Every slot type must implement the lightweight Slot trait, which defines how to create and clear a value. The crate ships ready-made implementations for:

  • All integer primitives (i*, u*, and usize/isize).
  • Option<T> (clears back to None).
  • Cell<T> where T: Slot + Copy so interior-mutable slots can be hosted.
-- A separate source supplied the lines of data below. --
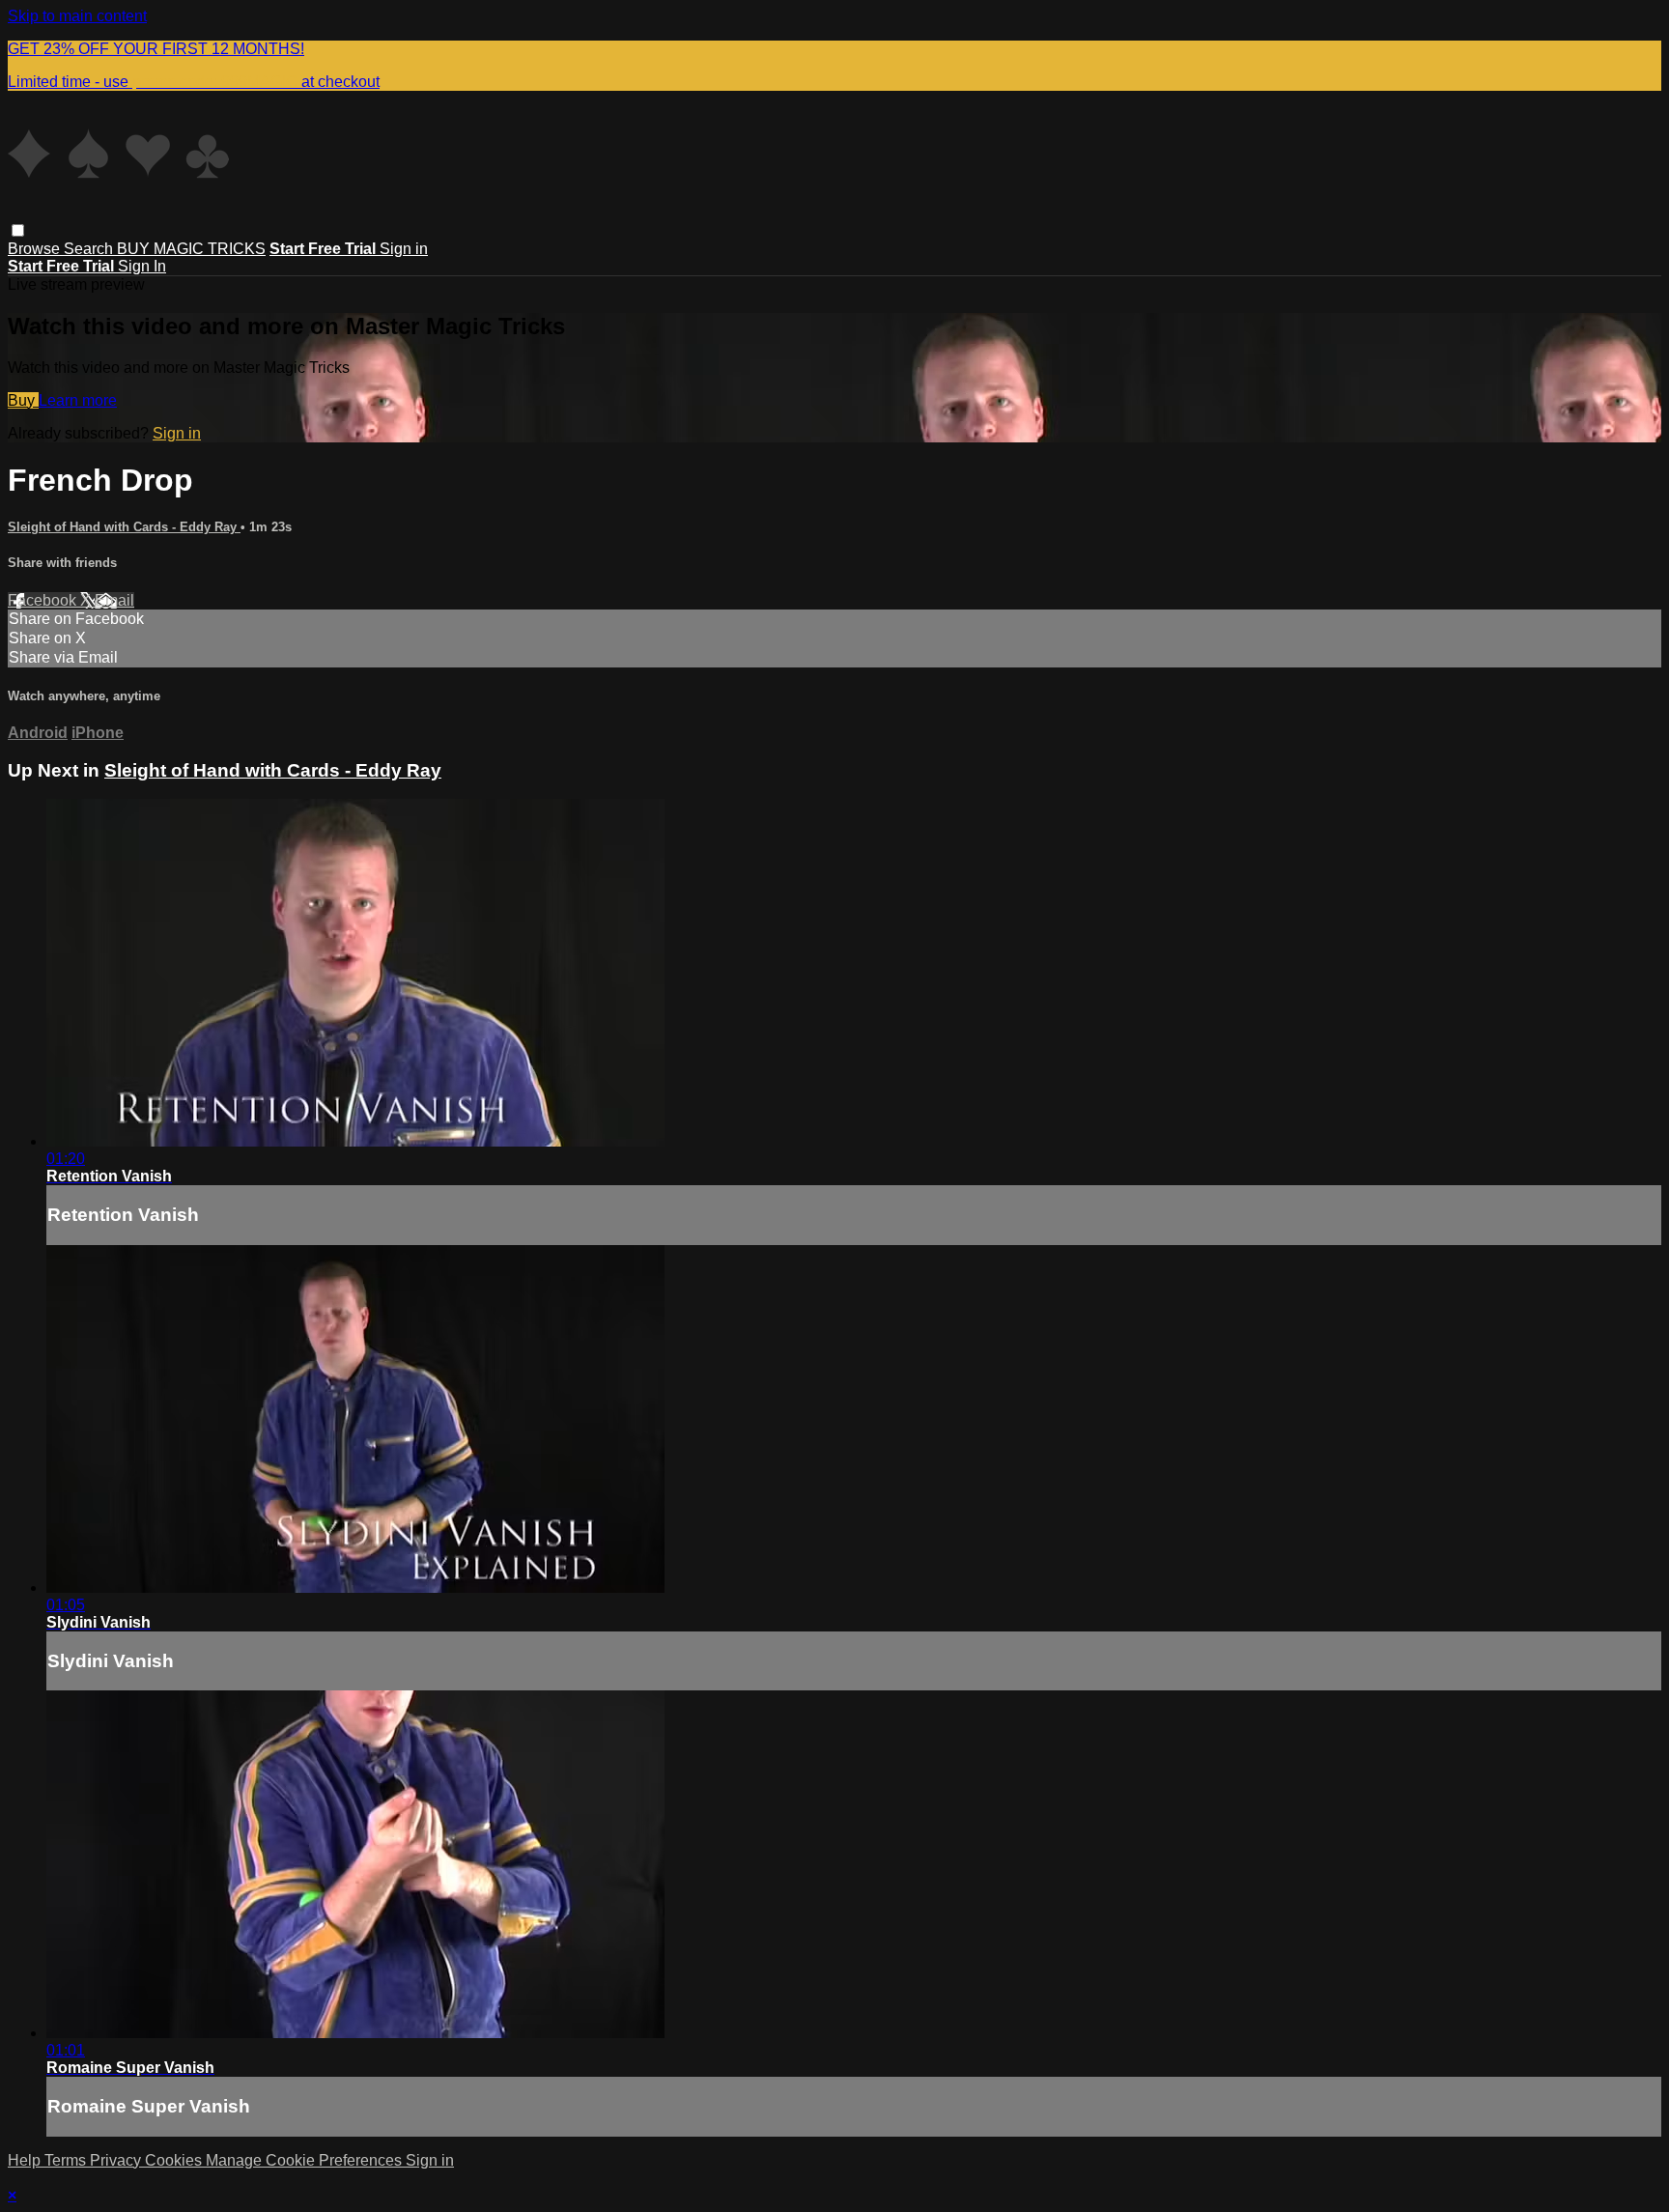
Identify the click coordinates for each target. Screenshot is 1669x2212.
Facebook (44, 600)
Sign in (404, 249)
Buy (23, 400)
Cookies (175, 2160)
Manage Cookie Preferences (306, 2160)
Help (26, 2160)
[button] (18, 230)
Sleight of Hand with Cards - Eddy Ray (124, 527)
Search (90, 249)
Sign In (142, 266)
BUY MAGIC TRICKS (191, 249)
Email (114, 600)
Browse (36, 249)
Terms (67, 2160)
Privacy (117, 2160)
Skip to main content (77, 16)
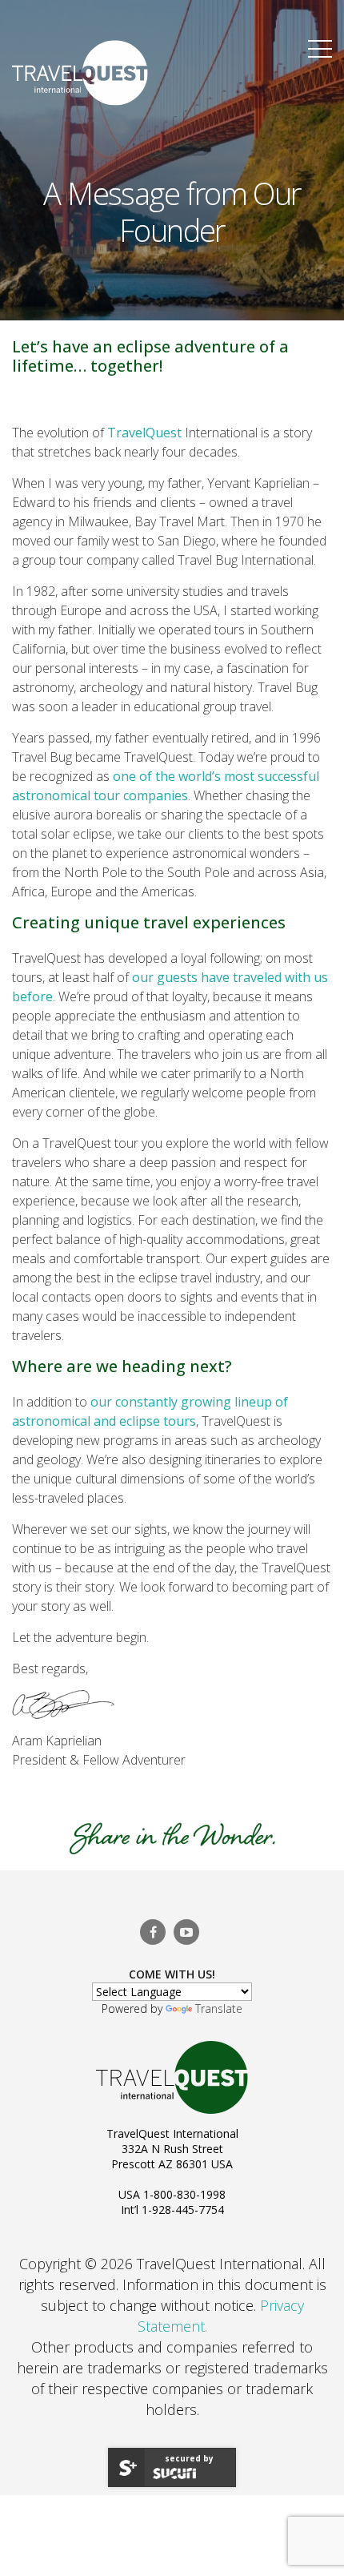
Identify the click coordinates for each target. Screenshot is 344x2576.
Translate (218, 2008)
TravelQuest (144, 432)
Custom data can implement Slot to retain domain-specific state or perform branchless clears (e.g., resetting SIMD lanes, bitsets, etc.).

Example

use sliding_ring::{SlidingRing, Slot};

#[derive(Default)]
struct Bucket {
    hits: u64,
}

impl Slot for Bucket {
    fn init() -> Self {
        Self { hits: 0 }
    }

    fn clear(&mut self) {
        self.hits = 0;
    }
}

let mut ring = SlidingRing::<Bucket>::new(10_000);
ring.slot_mut(10_005).hits += 1;
ring.shift_to(10_005);
assert_eq!(ring.slot_at_pointer().hits, 1);

Telemetry counter

use sliding_ring::{Direction, SlidingRing, Slot};

#[derive(Default, Clone, Copy)]
struct Bucket { hits: u64 }

impl Slot for Bucket {
    fn init() -> Self { Self { hits: 0 } }
    fn clear(&mut self) { self.hits = 0; }
}

let mut ring = SlidingRing::<Bucket>::new(0);
ring.slot_mut(5).hits += 1;
ring.slot_mut(6).hits += 3;
let sum: u64 = ring
    .iter_from_anchor(Direction::Forward)
    .map(|(_, bucket)| bucket.hits)
    .sum();
assert_eq!(sum, 4);

SIMD scanning

use sliding_ring::SlidingRing;
use wide::u64x4;

let mut ring = SlidingRing::<u64>::new(1_000);
for i in 0..256 {
    *ring.slot_mut(1_000 + i as i128) = i as u64;
}
let (tail, head) = ring.slices_from_anchor();
let needle = u64x4::splat(42);

for chunk in tail.chunks_exact(4).chain(head.chunks_exact(4)) {
    let vec = u64x4::new([chunk[0], chunk[1], chunk[2], chunk[3]]);
    if vec
        .simd_eq(needle)
        .to_array()
        .iter()
        .any(|&lane| lane == u64::MAX)
    {
        println!("found 42");
        break;
    }
}

Run cargo run --example telemetry or cargo run --example simd_scan for the full samples. The SIMD example relies on the wide crate, so it stays on stable Rust while still demonstrating contiguous-slice scanning.

Documentation

  • API reference on docs.rs.
  • Run cargo doc --open -p sliding-ring for local browsing.

Feature flags

  • branchless – enables branchless variants of the re-anchoring routines. They cost a few extra instructions per slot but avoid unpredictable branches when clearing. Enable with --features branchless when compiling/testing.

Status

This crate is extracted from production systems but is still evolving. Expect additions such as configurable ring widths, iterators, and more slot utilities as we work toward a polished open-source release.

Examples

  • cargo run --example telemetry – basic per-slot counter with anchor-ordered reduction.
  • cargo run --example simd_scan – demonstrates splitting the ring into contiguous spans and scanning with SIMD on stable via the wide crate.

Benchmarks

  • cargo bench -p sliding-ring runs the Criterion suite measuring anchor shifts and slot updates.
  • Bazel users can run bazel run //lib/collections/sliding-ring:sliding_ring_bench (tagged benchmark) to launch the same binary.

License

Licensed under either of

at your option.

Unless you explicitly state otherwise, any contribution intentionally submitted for inclusion in sliding-ring by you, as defined in the Apache-2.0 license, shall be dual licensed as above, without any additional terms or conditions.